DIRECTIONS FOR THIS TASK | Look for "will" in each line of the entries, and return the matching lines.

[TASK INPUTS]

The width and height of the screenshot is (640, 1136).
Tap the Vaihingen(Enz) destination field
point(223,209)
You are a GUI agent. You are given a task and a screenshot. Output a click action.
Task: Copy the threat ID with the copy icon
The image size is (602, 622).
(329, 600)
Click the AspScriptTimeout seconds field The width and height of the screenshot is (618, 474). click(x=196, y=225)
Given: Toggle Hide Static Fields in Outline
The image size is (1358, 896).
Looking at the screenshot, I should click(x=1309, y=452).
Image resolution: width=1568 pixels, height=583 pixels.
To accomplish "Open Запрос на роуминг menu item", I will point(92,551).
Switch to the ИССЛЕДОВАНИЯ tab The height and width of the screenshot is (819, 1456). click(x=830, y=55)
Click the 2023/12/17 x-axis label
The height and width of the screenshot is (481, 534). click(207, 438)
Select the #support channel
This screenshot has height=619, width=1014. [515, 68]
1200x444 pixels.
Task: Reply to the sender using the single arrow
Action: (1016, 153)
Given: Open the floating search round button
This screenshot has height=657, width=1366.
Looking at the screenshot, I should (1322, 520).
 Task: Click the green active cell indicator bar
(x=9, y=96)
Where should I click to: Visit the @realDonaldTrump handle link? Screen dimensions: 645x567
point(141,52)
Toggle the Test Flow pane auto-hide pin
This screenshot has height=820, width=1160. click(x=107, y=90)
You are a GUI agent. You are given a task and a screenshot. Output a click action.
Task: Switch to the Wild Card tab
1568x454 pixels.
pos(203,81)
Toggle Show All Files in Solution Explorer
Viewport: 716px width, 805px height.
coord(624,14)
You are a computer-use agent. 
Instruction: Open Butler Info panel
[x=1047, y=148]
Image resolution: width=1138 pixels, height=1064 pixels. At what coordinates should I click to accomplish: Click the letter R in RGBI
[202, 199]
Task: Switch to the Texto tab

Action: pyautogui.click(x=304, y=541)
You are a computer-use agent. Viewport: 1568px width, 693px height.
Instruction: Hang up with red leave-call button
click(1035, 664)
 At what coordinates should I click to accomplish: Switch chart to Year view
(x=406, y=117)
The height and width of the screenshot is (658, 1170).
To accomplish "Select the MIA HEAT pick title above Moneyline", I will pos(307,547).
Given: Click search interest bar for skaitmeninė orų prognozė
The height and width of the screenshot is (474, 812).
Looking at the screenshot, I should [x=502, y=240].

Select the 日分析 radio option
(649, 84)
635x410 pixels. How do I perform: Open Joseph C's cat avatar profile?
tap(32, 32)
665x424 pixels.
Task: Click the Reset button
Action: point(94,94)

[/TASK INPUTS]

RESULT BELOW |
To accomplish "Open Запрос на роуминг menu item", I will point(92,551).
To accomplish "Select the MIA HEAT pick title above Moneyline", I will pos(307,547).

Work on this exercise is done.